*** Opening of Records shown ***
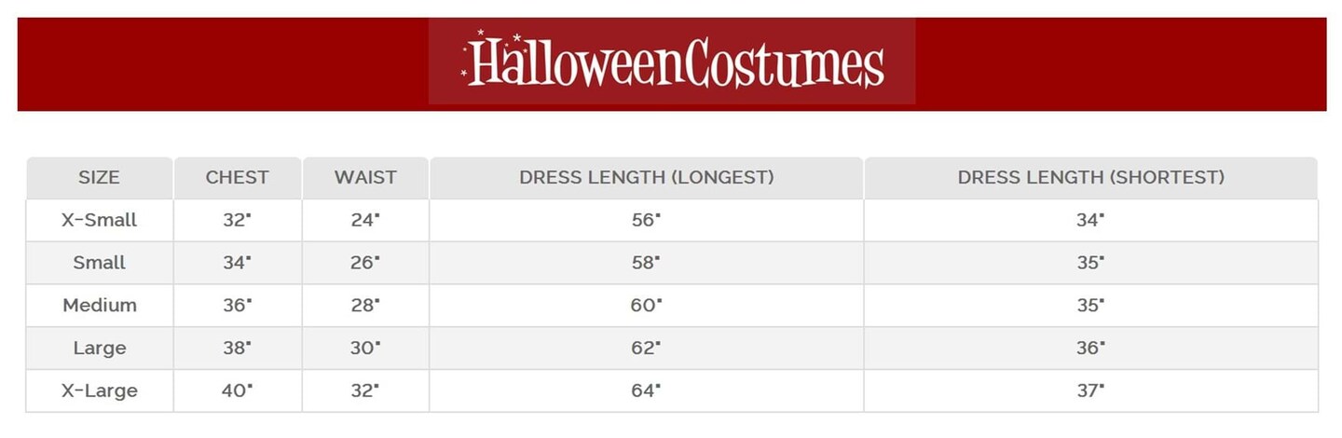Viewport: 1342px width, 438px height.
Task: Select the Large size row label
Action: click(99, 349)
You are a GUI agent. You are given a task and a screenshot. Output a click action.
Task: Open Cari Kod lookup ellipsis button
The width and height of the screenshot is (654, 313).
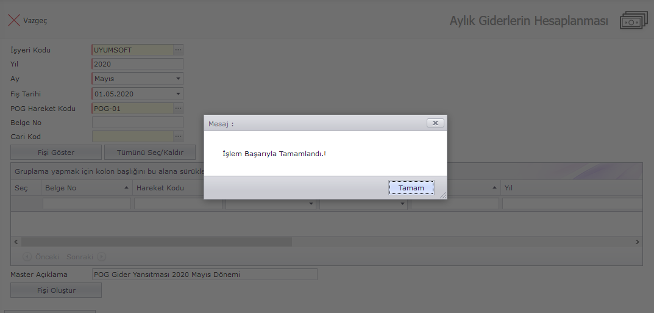[x=178, y=137]
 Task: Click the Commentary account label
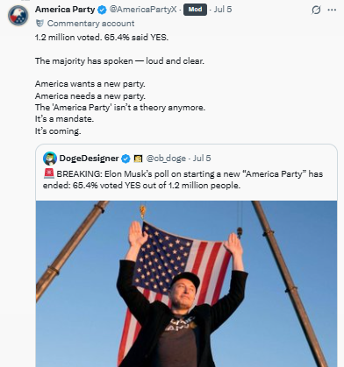click(x=90, y=24)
*** Close of Records shown ***
Please reproduce, word for word, only the lines from the line that holds "The width and" through the final line of the entries above, omitting any pictures.

The width and height of the screenshot is (654, 313).
[x=178, y=137]
 Task: Click the Commentary account label
click(x=90, y=24)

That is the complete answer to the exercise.